I wouldn't necessarily consider something like "r0 = r1 & \$1ff" to be closer to math syntax, simply because "=" is a glaring difference. The "=" symbol is assignment here, not equality or true equivalence like in math. I think "r1 & \$1ff => r0" or "r0 := r1 & \$1fff" would be closer to math syntax.

Anyway, that notation is pretty much "three address code" in compiler design (using quadruples). It's basically the intermediate code/syntax right before it's converted to assembly.

aa-dav
Posts: 91
Joined: Tue Apr 14, 2020 9:45 pm
Location: Russia

### Re: Math vs Language in programming

I think "math" notation is shorter, cleaner and doesn't have ambiguity like "move from vs move to" which is rocket engine of previous topic.
We were teached to symbols of math operations well and do not have problems with reading them like generals and bookkeepers Grace Hopper dealt with.

So I think 'C-like' assembler is good thing. And I made some experiment: virtual machine architecture with C-like machine command style.
That is every instruction has form:
A ?= B @cc
where A and B are operands and @cc (optional) - condition code, ? - operation code.
Discussion above give me interestion idea to replace @cc with prefix if (cc) - that will be more readable!
Every instruction takes B and possibly A (for two-operand instruction), load it into ALU with operation code, waits for result and saves it (back) to A.
All registers and memory are 16-bit wide.
Eight registers R0-R7.
R5 has synonym SP and points to stack. Indirect reading increments it and indirect writing decrements it.
R6 has synonym PC (program counter) and at the start of execution of current instruction points to the next word. Indirect reading increments it (this is how immediate data is implemented).
R7 has synonym FLAGS and cannot be read/written indirectly.
There is one instruction format only:

SRC/DST - register codes.
DI/SI - flags of indirection (operand is location of the memory with address in register used). Special case 1111 for SI/SRC or DI/DST (that is indirect R7) are treated as immediate address for argument (that is immediate is read and treated as address of argument).
COND - condition
CMD - ALU instruction code
TO - two operand instruction flag - it causes operand A to be fetched and fed to ALU with B. CMD with different TO can do different things, so quantity of different instructions is 32.
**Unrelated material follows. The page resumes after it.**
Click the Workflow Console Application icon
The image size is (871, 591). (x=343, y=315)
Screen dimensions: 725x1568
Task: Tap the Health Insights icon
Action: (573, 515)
That is B could be one of the: imm16, [ addr16 ], Rx, [ Rx ]
A could be one of the: [ addr16 ], Rx, [ Rx ]

I wrote simple emulator and assembler for this machine and implemented next instructions:
ONE OPERAND:
= - copy
=? - copy with ZF and SF update
=+1 - increment
=-1 - decrement
=+2 - increment by 2
=-2 - decrement by 2
TWO OPERAND:
+=, +c= - add and add with carry
-=, -c= - the same with sub
<?> - compare
&=, |=, ^= - and/or/xor

Conditional codes are usual like: @z, @nz, @c, @nc and so on.

So, it tested this machine/assembler and expect it to be readable and easy to write.
For example:

Code: Select all

``````; string_print
; in: r0 - string buffer
string_print  r1  =? [ r0 ]
ret @z
r0  =+1 r0
[ PORT_CONSOLE ] = r1
pc  = string_print

; string_len
; in:  r0 - string buffer
; out:  r0 - length of the string
string_len  r1  = 0
.loop    r2  =? [ r0 ]
pc  = .end @z
r0  =+1 r0
r1  =+1 r1
pc  = .loop
.end    r0  = r1
ret
``````
PORT_CONSOLE is in/out port mapped to memory.
So, I have hour or something like that to test it and...
This asm didn't make any revolution for me at all. It was as hard to percieve as any other asm.
Well... I failed.

So, I think it's not worse than any asm, but it's not really better.